Vasily Maksimovich Vlasov (Василий Максимович Власов; born 27 June 1995) is a Russian politician. He is the Head of management of sports and youth policy Russian University of Sports.

He was a deputy of the State Duma of the VII convocation from 5 October 2016 to 1 November 2023. Since April 2019, he was the first deputy chairman of the State Duma committee on natural resources, property and land relations.

== Biography ==
===Education===
Vasily Vlasov was born on 27 June 1995, in Moscow, and grew up in a single parent household. He studied at high school number 1350 in Moscow, including advanced studies in mathematics and physics. Vlasov later studied in the Institute of World Civilizations (Russian: Институт Мировых Цивилизаций), and at the Institute of Social and Humanities Education at Moscow State Pedagogical University. The Institute of World Civilizations is an accredited college that was established by Vladimir Zhirinovsky and the populist Liberal Democratic Party of Russia (LDPR).

===Early career===
At 16, he began working in the youth organization of the Liberal Democratic Party of Russia. Later, he became the director of the youth organization of the Liberal Democratic Party in Moscow. He was appointed head of the national youth organization of the Liberal Democratic Party, and also held a lead position in the office of Vladimir Zhirinovsky, leader of the Liberal Democratic Party. However, none of these were paid positions, as his financial disclosure revealed no income in 2015.

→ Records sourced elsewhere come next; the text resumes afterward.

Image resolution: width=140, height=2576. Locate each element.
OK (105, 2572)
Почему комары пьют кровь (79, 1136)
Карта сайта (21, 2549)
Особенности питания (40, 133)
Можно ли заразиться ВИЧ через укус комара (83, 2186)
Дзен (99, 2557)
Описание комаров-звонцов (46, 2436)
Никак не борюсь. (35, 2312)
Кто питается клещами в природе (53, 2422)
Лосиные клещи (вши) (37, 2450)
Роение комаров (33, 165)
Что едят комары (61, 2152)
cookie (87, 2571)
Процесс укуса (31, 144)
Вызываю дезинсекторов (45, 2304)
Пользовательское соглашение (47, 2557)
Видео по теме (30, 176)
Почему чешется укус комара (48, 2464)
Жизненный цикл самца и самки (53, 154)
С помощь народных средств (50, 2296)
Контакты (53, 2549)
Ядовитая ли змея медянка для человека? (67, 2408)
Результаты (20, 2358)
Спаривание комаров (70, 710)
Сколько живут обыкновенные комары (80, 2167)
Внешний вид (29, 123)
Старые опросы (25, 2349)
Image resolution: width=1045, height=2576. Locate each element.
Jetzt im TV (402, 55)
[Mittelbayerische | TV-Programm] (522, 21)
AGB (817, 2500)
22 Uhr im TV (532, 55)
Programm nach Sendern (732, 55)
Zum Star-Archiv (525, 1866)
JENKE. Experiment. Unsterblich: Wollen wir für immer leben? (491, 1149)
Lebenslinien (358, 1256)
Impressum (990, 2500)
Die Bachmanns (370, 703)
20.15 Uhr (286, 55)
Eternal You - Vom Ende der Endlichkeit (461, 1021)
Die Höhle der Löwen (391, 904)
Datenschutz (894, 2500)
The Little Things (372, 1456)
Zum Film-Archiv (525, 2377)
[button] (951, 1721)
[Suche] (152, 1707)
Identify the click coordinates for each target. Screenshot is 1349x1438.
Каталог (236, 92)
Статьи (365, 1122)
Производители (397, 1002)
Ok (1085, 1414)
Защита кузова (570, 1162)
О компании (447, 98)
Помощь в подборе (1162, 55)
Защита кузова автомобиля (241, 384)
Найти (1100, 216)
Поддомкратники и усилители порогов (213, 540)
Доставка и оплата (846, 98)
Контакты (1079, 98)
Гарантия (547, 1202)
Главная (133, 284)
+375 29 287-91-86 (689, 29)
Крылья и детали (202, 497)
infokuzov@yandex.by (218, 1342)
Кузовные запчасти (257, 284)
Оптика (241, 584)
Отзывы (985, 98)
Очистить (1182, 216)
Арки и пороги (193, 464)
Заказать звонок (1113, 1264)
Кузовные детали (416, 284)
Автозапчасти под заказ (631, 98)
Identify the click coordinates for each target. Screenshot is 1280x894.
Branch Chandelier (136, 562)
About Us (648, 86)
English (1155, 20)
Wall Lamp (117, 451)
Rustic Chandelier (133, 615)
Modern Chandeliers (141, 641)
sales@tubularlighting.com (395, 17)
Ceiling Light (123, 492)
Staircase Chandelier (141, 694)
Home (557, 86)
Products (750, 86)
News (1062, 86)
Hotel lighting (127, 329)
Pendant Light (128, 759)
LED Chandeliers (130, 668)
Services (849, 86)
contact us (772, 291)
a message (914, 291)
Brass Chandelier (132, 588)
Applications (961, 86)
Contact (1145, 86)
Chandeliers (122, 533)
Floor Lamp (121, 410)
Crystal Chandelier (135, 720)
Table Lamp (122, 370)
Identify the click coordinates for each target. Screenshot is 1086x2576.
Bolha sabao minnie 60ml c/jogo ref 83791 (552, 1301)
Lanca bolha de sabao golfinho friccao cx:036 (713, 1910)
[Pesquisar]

=== Deputy of the State Duma Russian Federation ===
In 2016, Vlasov was elected as a deputy in the State Duma, the lower house of the Federal Assembly of Russia, while still a university student. After the elections to the State Duma, he resigned as head of the youth organization of the Liberal Democratic Party. His first day in office was 5 October 2016, at the age of 21 years and 3 months. He was a member of the Committee on Physical Culture, Sports, Tourism and Youth Affairs.

In November 2016, Vlasov and fellow LDPR deputy Boris Chernyshov prepared a bill to lower the voting age in Russia from 18 to 16. This has been a policy of the LDPR since 2014, reflecting the popularity of the party among young people. However, the bill was swiftly rejected by the Russian government. Vlasov has also suggested lowering student train fares to encourage domestic tourism, particularly outside the vacation season, and to facilitate youth attendance at cultural and sporting events.

Following the rejection of their proposal to lower the voting age, Vlasov and Chernyshov advanced a similar proposal within the LDPR in January 2017. Vlasov suggested that involving people in political parties between the ages of 16 and 18 would help address declining turnout in elections, and lead to wider involvement in the political process.

On 24 March 2022, the United States Treasury sanctioned him in response to the 2022 Russian invasion of Ukraine.

== Facts ==
On 29 December 2021, LDPR leader Vladimir Zhirinovsky recorded a New Year's greeting video for a four-year-old girl named Darya Chernysheva, in which he stated that once she reached adulthood, Vlasov would marry her. He added that this would be "the greatest gift" for her and "the greatest tragedy in his personal life".

Before the Prigozhin mutiny on 24 June 2023, it was possible to enlist in the Wagner PMC through the reception office of Deputy Vlasov.

Among Vlasov's public assistants were bloggers Yury Khovansky and Ilya Maddison.